Several laboratories and buildings on the University of Delaware’s campus reopened for classes and resumed normal operations on 9 February, following evacuations and then a controlled detonation of ‘a small amount of a shock-sensitive explosive chemical’ inadvertently produced at a research lab on campus the previous day.

The evacuations were in response to a report from the University of Delaware’s Environmental Health and Safety office. The Delaware State Police investigated the materials, removed them from the building and transferred them to a safe outdoor location where they were ‘neutralised’ on the evening of 8 February, the university announced.

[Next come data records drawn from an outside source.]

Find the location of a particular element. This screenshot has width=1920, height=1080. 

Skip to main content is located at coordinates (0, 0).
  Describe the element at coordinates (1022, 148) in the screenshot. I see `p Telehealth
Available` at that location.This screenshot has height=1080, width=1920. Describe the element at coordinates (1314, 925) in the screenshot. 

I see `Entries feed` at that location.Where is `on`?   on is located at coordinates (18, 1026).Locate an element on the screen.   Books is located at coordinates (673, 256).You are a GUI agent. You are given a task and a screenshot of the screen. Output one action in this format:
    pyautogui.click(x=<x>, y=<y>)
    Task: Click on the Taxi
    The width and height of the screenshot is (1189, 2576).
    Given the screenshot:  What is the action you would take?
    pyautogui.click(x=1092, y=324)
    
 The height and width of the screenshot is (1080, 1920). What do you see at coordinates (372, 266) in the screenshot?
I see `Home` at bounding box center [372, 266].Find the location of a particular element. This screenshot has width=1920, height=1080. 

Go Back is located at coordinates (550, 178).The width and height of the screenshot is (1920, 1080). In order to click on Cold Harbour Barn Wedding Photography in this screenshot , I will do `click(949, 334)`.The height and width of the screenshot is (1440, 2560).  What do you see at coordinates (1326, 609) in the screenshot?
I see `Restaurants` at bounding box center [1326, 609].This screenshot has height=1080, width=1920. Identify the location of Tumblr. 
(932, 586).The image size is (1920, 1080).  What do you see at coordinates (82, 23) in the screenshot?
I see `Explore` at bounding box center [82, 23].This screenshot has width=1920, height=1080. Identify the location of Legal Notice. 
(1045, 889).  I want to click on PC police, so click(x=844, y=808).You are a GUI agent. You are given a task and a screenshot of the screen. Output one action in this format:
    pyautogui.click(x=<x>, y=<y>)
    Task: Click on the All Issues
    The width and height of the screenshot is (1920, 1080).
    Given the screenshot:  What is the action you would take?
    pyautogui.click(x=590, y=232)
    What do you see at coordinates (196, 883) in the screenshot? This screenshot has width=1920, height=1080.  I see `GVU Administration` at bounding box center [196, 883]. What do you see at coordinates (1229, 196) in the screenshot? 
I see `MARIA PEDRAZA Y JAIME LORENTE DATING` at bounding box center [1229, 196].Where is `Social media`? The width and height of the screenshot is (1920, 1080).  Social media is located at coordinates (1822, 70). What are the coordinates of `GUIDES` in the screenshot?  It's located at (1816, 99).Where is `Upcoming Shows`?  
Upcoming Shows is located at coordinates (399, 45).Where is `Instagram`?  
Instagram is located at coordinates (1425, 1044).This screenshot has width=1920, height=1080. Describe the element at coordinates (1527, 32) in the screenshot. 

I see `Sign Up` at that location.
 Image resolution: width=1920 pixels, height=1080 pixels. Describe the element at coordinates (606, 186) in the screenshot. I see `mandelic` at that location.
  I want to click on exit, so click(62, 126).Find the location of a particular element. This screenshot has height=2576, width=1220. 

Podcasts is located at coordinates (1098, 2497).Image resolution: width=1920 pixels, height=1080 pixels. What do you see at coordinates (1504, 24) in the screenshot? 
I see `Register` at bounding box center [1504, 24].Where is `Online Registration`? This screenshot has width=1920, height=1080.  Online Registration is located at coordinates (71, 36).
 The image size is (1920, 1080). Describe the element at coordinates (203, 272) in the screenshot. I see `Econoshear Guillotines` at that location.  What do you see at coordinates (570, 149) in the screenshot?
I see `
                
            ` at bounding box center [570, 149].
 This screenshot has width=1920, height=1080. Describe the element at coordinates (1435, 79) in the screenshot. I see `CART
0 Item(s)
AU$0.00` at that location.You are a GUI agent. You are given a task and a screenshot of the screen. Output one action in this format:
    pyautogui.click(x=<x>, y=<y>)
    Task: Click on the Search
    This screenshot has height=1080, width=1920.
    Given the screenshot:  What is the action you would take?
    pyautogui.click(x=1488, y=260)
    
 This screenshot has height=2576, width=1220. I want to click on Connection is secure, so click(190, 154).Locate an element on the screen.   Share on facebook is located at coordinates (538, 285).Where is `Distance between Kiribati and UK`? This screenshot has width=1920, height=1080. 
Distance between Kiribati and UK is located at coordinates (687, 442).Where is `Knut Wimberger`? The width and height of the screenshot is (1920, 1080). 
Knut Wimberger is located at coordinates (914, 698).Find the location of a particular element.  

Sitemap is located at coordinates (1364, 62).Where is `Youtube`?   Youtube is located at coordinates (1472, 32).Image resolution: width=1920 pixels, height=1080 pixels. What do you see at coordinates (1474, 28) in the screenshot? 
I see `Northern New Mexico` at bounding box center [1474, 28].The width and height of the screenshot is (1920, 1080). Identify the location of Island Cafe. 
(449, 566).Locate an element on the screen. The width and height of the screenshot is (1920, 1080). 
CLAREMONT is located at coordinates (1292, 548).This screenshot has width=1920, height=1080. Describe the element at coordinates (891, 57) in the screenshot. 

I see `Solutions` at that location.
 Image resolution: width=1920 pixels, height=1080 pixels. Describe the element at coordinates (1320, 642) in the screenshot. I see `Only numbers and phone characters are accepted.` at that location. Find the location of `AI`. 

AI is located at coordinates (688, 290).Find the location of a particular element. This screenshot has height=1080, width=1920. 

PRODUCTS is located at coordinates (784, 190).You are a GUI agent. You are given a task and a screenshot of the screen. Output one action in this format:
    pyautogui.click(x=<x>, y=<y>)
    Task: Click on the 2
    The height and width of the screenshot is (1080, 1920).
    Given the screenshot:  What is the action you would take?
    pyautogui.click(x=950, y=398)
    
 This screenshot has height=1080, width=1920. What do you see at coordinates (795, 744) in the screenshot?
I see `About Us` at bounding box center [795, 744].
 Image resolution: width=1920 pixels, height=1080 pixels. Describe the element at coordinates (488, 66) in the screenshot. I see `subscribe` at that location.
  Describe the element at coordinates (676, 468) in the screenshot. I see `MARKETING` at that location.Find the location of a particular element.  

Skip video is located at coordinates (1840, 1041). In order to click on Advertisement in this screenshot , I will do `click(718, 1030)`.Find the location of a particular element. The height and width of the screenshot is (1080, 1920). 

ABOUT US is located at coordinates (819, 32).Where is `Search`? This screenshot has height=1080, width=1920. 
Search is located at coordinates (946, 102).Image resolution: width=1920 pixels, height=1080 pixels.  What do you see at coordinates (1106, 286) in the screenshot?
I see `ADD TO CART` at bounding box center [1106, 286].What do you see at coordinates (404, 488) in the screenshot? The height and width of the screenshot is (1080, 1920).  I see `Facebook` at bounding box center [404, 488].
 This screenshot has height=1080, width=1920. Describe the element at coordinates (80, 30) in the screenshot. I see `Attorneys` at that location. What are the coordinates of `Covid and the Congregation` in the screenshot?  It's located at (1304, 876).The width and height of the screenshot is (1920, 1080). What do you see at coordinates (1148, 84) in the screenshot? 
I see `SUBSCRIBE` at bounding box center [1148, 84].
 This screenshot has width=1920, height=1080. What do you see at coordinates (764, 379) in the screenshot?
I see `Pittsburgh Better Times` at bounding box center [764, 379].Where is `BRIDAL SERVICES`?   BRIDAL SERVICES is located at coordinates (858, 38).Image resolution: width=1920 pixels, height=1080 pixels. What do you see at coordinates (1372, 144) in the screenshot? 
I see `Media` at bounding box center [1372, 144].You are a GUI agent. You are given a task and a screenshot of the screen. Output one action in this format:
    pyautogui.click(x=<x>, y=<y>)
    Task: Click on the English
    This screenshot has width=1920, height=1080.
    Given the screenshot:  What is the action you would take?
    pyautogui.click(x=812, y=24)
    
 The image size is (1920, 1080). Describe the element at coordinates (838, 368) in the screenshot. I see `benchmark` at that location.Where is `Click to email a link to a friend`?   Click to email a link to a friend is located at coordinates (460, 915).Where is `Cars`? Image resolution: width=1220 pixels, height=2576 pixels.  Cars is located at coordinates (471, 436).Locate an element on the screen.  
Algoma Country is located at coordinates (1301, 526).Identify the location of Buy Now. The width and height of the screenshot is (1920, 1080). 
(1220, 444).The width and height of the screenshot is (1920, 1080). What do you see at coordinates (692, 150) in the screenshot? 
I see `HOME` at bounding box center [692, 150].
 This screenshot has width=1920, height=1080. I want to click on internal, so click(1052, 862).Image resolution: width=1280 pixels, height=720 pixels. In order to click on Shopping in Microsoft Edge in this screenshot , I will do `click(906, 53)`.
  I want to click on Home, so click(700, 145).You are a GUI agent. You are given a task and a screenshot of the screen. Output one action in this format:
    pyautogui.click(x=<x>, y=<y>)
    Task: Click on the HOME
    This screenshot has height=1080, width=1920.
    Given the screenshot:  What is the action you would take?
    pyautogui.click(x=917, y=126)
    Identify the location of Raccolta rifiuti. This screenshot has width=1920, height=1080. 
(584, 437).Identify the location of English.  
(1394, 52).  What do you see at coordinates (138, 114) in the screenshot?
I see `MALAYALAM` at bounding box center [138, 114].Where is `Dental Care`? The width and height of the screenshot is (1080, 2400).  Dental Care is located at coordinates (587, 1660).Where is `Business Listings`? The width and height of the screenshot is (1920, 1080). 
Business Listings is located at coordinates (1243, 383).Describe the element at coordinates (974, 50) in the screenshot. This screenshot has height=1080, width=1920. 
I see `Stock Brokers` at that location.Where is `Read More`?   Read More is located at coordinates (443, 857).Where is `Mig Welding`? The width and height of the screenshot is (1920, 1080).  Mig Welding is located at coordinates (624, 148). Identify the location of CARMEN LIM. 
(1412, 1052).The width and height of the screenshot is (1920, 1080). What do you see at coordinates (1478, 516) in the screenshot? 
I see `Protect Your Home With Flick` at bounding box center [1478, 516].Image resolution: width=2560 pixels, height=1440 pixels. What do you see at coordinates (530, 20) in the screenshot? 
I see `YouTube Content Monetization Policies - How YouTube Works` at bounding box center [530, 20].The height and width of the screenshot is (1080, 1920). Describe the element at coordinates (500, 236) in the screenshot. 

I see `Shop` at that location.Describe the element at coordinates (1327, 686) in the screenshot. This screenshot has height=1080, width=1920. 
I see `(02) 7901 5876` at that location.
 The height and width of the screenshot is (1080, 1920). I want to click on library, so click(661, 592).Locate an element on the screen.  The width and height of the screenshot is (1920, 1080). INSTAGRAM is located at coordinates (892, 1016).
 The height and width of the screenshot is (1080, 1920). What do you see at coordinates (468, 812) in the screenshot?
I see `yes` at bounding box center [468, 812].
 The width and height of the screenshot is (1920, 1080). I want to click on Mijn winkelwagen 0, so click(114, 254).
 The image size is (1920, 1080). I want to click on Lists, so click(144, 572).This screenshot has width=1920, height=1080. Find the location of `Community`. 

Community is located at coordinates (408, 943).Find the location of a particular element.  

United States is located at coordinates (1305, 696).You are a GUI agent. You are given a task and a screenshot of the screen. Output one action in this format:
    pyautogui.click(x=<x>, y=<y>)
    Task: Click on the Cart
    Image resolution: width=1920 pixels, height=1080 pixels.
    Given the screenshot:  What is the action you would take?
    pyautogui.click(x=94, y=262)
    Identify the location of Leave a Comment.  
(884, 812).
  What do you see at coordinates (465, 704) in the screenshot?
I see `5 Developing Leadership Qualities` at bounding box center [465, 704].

‘This was an isolated incident, and there is no threat to campus health or safety,’ the University of Delaware said. ‘No injuries were reported.’ The school declined to release further details of what was exploded and why or what reaction was being run. Chatter on social media suggested that a chemistry graduate student accidentally made triacetone triperoxide, also known as TATP, which is synthesised from acetone, hydrogen peroxide and an acid. A graduate student at the University of Bristol inadvertently made 30–40g of TATP in 2017, requiring a bomb disposal team to dispose of the material.

‘Our safety people did a top-notch job and responded quickly. It was just so sudden and unexpected,’ tweeted Mike Axiotes, an undergraduate student in the University of Delaware’s chemistry department. ‘We were talking about vinyl chloride burn in subgroups as a safety/making reactions count talk and then boom (pun intended) we’re being evacuated 3 hours later.’